Skip to main content

Pandas Basics

Pandas primarily solves "labeled tabular data processing" problems. NumPy is more like an array toolkit, while Pandas is more like a table and time series toolkit.

Two Core Objects

Series

import pandas as pd

s = pd.Series([10, 20, 30], index=["a", "b", "c"])
print(s)

DataFrame

df = pd.DataFrame(
{
"name": ["alice", "bob", "charlie"],
"score": [95, 88, 91],
"city": ["Chengdu", "Beijing", "Shanghai"],
}
)

Most day-to-day processing revolves around DataFrame.

Reading and Saving

df = pd.read_csv("users.csv")
df.to_csv("out.csv", index=False)

If the environment has the relevant dependencies installed, you can also read and write Excel, Parquet, and other formats.

Understand the table structure first

print(df.head())
print(df.info())
print(df.shape)
print(df.columns)

This is almost always the first thing I do when I receive a new dataset.

Selecting columns, rows, and filtering

print(df["name"])
print(df[["name", "score"]])
print(df.loc[0, "name"])
print(df.iloc[0, 1])
print(df[df["score"] >= 90])
  • loc: Select by label
  • iloc: Select by position

Handling Missing Values

print(df.isna().sum())

cleaned = df.fillna({"score": 0, "city": "unknown"})

Common operations:

  • isna() / notna()
  • dropna()
  • fillna()

New Columns and Transformations

df["passed"] = df["score"] >= 60
df["score_level"] = df["score"].map(lambda x: "A" if x >= 90 else "B")

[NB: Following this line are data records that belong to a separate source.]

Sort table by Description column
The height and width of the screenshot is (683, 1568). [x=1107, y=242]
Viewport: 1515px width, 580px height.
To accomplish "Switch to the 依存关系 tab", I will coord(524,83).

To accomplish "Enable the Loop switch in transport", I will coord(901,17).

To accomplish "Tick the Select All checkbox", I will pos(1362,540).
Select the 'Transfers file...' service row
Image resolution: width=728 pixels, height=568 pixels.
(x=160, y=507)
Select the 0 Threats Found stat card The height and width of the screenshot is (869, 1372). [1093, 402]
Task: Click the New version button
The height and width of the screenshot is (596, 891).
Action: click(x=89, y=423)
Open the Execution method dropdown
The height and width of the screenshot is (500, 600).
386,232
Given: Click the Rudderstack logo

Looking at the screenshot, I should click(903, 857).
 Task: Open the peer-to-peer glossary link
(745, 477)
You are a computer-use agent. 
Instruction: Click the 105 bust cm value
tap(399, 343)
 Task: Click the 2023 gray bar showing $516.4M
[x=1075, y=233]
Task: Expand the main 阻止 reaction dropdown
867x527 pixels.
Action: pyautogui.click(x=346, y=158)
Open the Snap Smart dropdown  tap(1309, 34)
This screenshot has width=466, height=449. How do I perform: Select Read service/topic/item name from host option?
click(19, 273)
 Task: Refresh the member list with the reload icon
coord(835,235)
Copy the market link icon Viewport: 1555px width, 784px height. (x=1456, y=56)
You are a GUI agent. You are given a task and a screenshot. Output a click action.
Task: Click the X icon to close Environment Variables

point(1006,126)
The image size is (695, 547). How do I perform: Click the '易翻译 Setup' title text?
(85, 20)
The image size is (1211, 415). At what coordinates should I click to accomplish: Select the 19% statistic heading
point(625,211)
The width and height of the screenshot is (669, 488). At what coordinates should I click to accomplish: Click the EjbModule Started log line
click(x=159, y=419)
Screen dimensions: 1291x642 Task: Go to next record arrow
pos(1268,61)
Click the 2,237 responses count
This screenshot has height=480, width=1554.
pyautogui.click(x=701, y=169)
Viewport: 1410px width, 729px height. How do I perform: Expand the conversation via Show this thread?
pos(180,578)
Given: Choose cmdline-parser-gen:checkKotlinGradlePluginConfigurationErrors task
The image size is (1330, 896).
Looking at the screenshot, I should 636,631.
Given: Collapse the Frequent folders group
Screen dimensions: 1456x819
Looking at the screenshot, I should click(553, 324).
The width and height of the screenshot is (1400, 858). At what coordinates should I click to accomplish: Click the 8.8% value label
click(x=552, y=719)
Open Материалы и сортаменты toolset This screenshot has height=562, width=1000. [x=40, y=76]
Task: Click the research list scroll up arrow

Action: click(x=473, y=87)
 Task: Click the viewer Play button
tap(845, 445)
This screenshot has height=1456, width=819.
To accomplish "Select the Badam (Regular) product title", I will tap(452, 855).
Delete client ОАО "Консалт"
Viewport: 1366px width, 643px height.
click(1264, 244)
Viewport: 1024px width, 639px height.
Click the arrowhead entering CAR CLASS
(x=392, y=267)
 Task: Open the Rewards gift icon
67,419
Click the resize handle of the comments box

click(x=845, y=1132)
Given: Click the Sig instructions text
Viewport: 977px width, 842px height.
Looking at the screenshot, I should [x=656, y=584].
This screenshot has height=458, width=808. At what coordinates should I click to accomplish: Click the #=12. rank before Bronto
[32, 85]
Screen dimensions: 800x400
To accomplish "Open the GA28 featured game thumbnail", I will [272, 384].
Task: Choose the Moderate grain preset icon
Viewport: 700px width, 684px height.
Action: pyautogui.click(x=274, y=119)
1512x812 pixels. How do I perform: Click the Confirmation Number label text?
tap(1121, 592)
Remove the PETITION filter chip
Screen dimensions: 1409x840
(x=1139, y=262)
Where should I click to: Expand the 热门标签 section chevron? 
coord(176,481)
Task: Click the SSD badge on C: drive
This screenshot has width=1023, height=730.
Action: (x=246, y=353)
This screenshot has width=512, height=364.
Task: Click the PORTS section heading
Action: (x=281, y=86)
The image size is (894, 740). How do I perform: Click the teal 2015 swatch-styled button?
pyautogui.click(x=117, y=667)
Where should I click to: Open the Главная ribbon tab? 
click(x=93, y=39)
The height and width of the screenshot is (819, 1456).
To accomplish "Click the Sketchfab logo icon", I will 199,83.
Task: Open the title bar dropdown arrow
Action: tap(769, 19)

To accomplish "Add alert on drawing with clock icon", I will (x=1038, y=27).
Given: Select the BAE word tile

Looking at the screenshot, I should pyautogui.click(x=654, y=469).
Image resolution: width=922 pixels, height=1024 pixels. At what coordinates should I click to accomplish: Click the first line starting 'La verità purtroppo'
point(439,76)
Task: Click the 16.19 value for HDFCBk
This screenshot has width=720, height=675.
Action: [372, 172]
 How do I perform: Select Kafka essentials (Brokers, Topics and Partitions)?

map(), apply(), and replace() often appear together, but I recommend understanding them this way:

  • Simple mapping: prefer map() or replace()
  • Processing by column or row: apply()
  • Element-wise processing on the entire table: applymap(), but avoid if possible

Group Aggregation

result = df.groupby("city")["score"].mean()
print(result)

This is one of Pandas' most valuable features: making "group by a column and then compute statistics" very smooth.

Sorting and Deduplication

print(df.sort_values("score", ascending=False))
print(df.drop_duplicates(subset=["name"]))

My own processing order

When processing a table, I typically follow this order:

  1. head() / info() / shape() to understand the structure
  2. Handle missing values and types
  3. Do filtering, mapping, and new columns
  4. Then do grouping, aggregation, and export